Using neural networks for password cracking
In this blogpost I'm going to write about how it's possible to use neural networks for password cracking.
TL;DR
It's possible to train a neural network on a dataset of cracked passwords and then use it to predict uncracked passwords.
Idea
Somewhen during the last year I found a fascinating blogpost about recurrent neural networks on hackernews and Karpathy's char-rnn on Github. I was playing around with neural networks before, so I started to think about ways to (ab)use these in a security context. People are already trying to use neural networks as intrusion detection systems or similar defensive security strategies.
But what about the attacker's perspective? Can neural networks somehow be used to facilitate attacks or offensive behaviour?
After finishing Karpathy's article and especially the section about creating new baby names, I was wondering if it could learn patterns from passwords and generate similar ones.

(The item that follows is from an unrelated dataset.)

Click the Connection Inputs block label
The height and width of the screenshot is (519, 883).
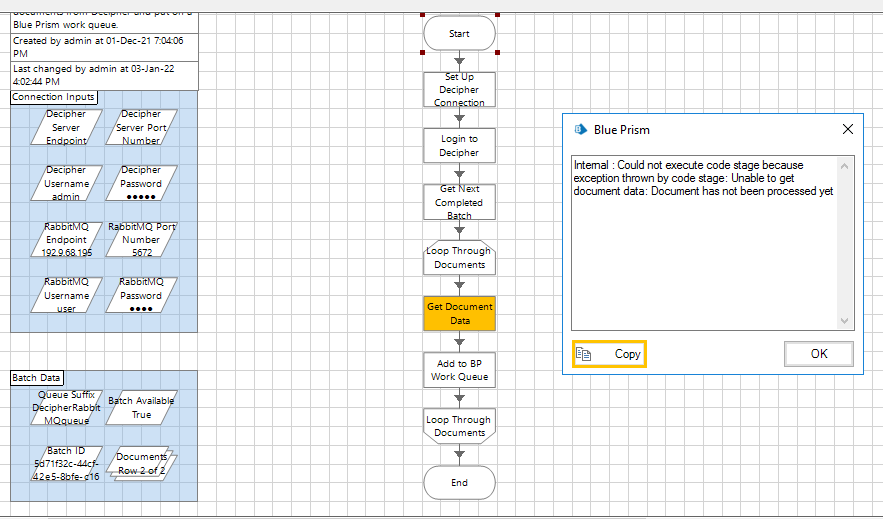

Imagine that you have a large dataset of hashed passwords from a specific website [insert recent hack here]. You run your standard hash cracking tool and wordlist against it and manage to crack a portion of the passwords. Depending on the website's niche, there may be a pattern in the passwords which you don't know. So let's see if a RNN can figure it out and generate new valid passwords for previously uncracked hashes.
Setup
Disclaimer: I'm not a machine learning expert, so I may have done something wrong. I also didn't finish the model training, so this is more of a proof of concept.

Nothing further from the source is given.